While it was rising, Mont Blanc underwent various cycles of glacial accumulation on its peak and all the surrounding territory, up to the distant plains. Glacial cirques, thresholds and deep valleys were sculpted into its rock, large valleys deepened into the soft surrounding rocks. The large glaciers took the road of the deep depressions that already existed in this part of the Alps: the Rhone through Savoie, Lake Geneva through Vallese, the Padana Plain through the sloping gulley of the Dora Baltea. Immense quantities of rock and lime were torn from the mountain and deposited at the outlet in the plain; all the rocks along the run of the glacier were smoothed as can be seen today in the more solid and steady stretches of mountainside. The first alpine glaciations began 1.6 million years ago, while the current withdrawal has been lasting for just 10,000 years with some fluctuation. The last sensitive progress on the whole massif is dated 1820, followed by an almost continuous retreat.
Looking around Mont Blanc
The continental European basement (gneiss, mica schist, locally granite) and the sedimentary covering (marl, sandstone, Mesozoic limestone) make up the Savoie territory. To the south of Saint-Gervais the river digs through the covering formations until it discovers the basement that rises from Contamines at Prarion. At times the start of the carboniferous sedimentation is well exposed (Porménaz). The basement, however, which was pushed upwards by the recent (less than 20 million years) deformations of the European plate, appears above all in height: in addition to Mont Blanc, naturally, also in the Aiguilles Rouges, on the peaks of which remain shreds of sedimentary covering. The plate dominates in the rest of the alpine and pre-alpine Haute-Savoie, frequently in overlapping layers even from quite far away (Chablais).
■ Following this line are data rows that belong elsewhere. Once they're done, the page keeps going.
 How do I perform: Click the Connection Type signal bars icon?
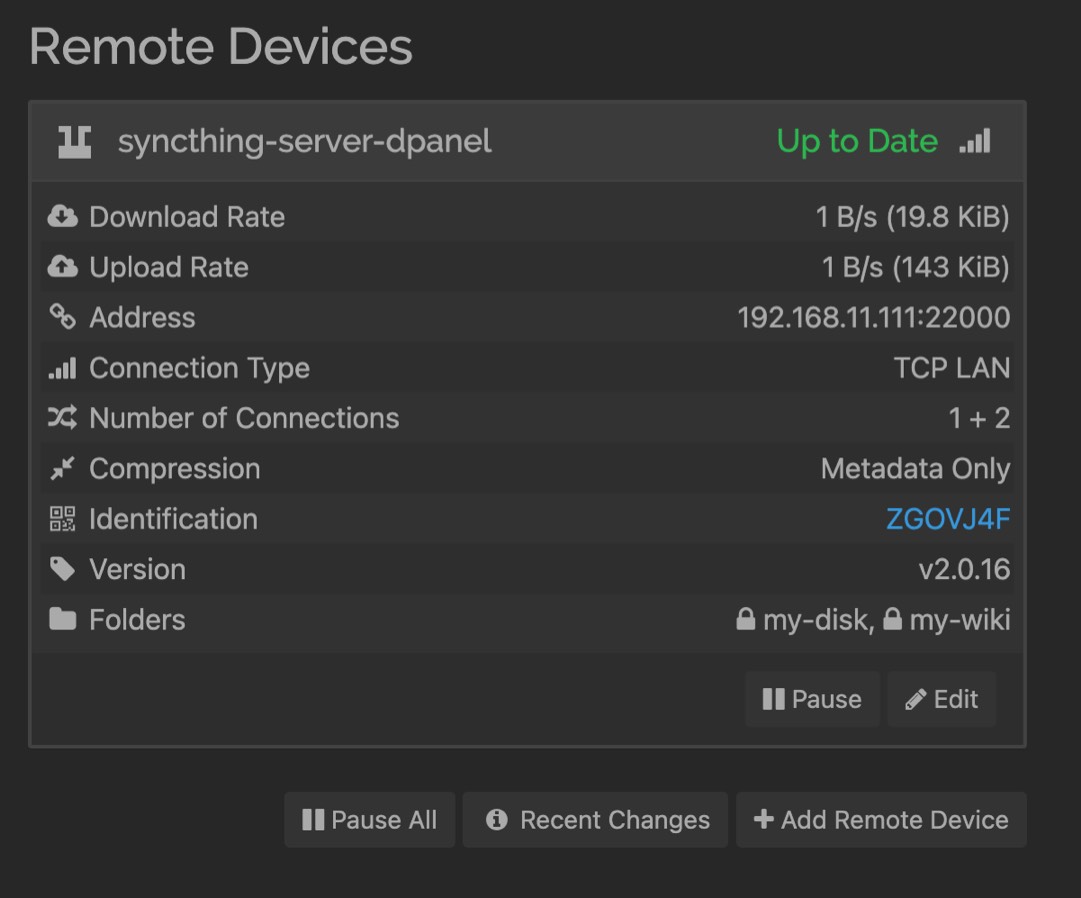tap(62, 368)

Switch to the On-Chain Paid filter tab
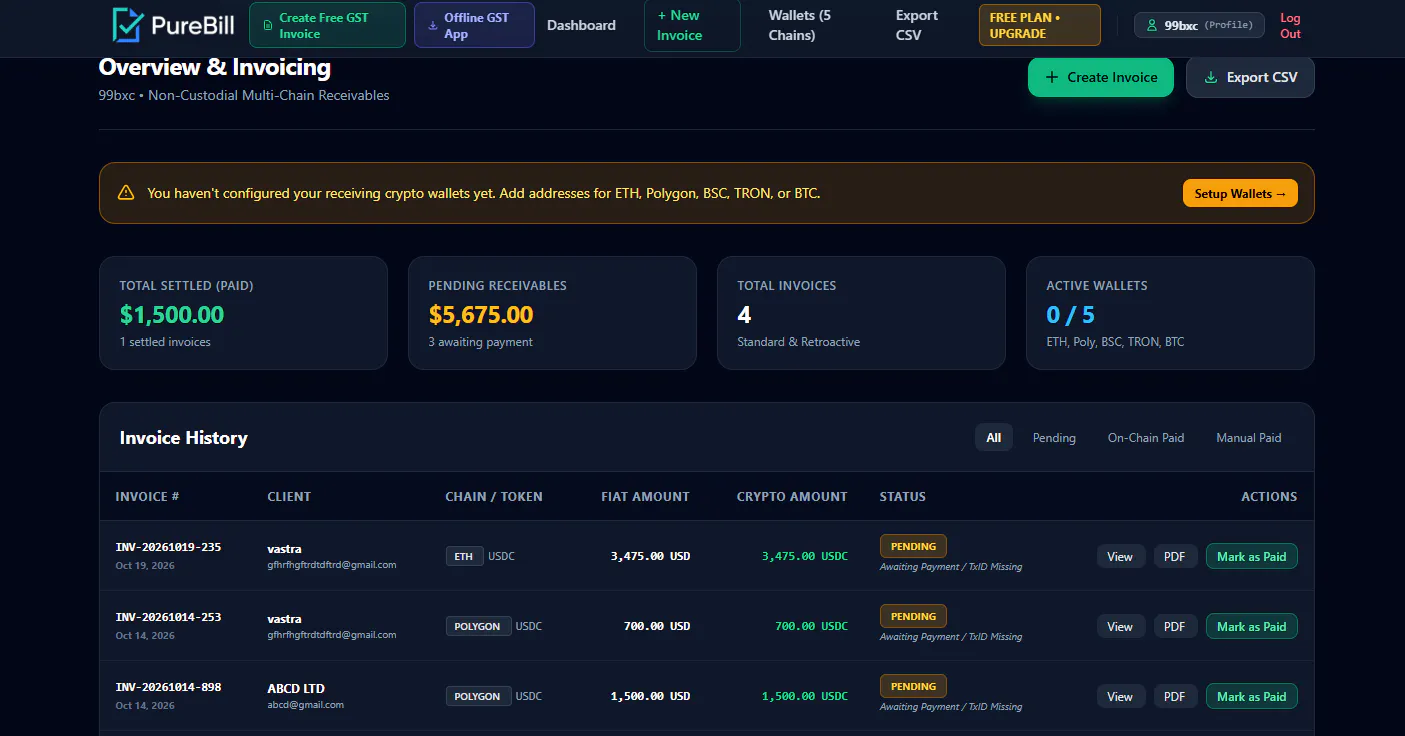pyautogui.click(x=1146, y=437)
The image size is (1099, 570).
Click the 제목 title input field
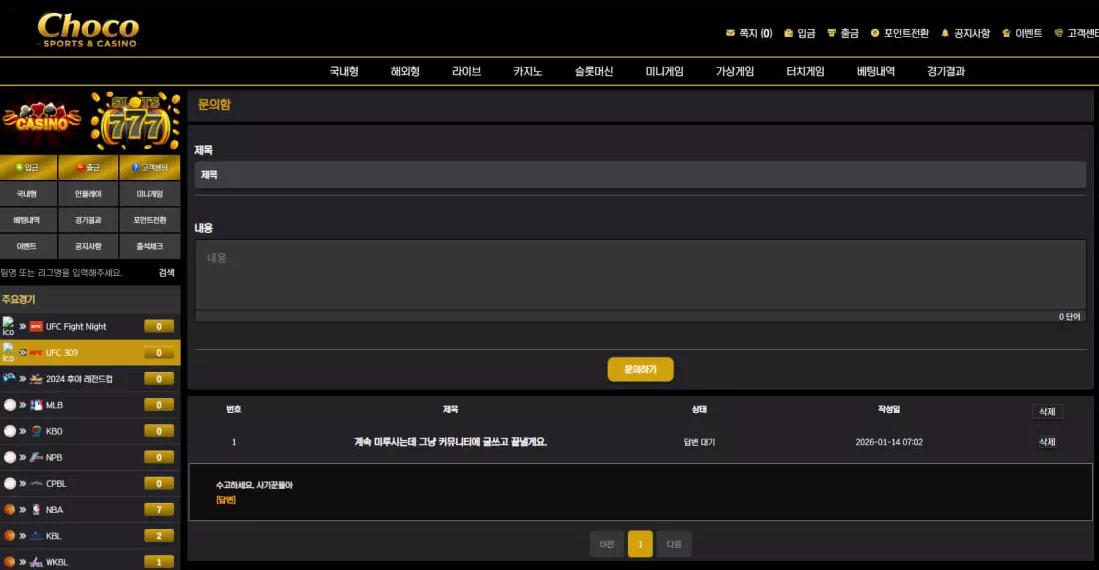pos(640,175)
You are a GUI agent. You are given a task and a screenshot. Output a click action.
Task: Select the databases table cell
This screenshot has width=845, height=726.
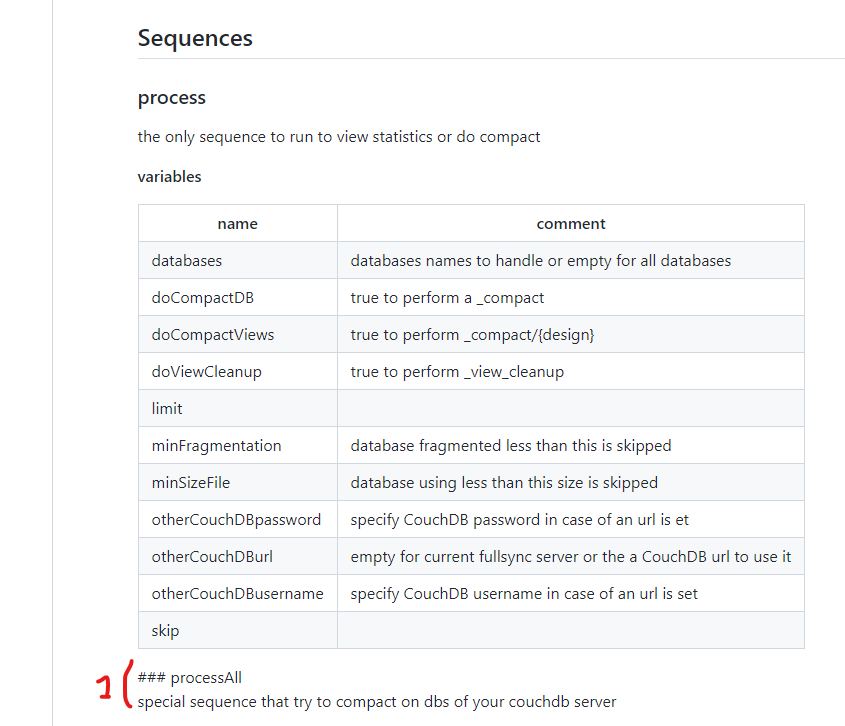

The Swiss sector is divided between the European plate to the west and the metamorphic alpine layers on the east.
The latter are detached parts of various subsided layers, that were transformed and re-emerged during the alpine orogenesis. The Penninic Thrustfront, which marks the contact between these two geological worlds, follows Val Ferret and reaches the valleys of the Rhone towards Sion, not very visible on the surface.
From the European side the basement, softened in relief by the Quaternary glacier and cut by the Rhone, is exposed around Martigny. Mont Chemin, famous for its mines, is an extension of Mont Blanc. The carboniferous covering rises in the valleys of Trient and in the Eau Noire. The upper, therefore most recent (Mesozoic), layers closely follow the gulley that reaches Chamonix. More to the West, the Mesozoic covering appears at the Emosson lakes where the famous dinosaur prints were discovered.
Along Val Ferret and Val Veny the Mesozoic covering is detached, overturned and leaning almost vertically against the granite rock of Mont Blanc. A little more to the east, the Penninic Thrustfront materialises in a series of chalk white flows and black carbon schist that run along the bottom of Val Sapin and cross Chécrouit up to Val Veny. Beyond the Penninic Thrustfront, the metamorphic alpine layers can be seen initially by their muddy detritus, accumulated in this area that were low (Mont Blanc was not yet present) at the feet of the oldest Alps. Mud and gravel have now become schist gaps with limestone, mica and quartz (Licony, Crammont...).
More to the east, the low valleys of Drance and Dora in Valdigne intercept the slopes of the Great St. Bernard, with their black carbon schists that incorporate white crystalline bodies.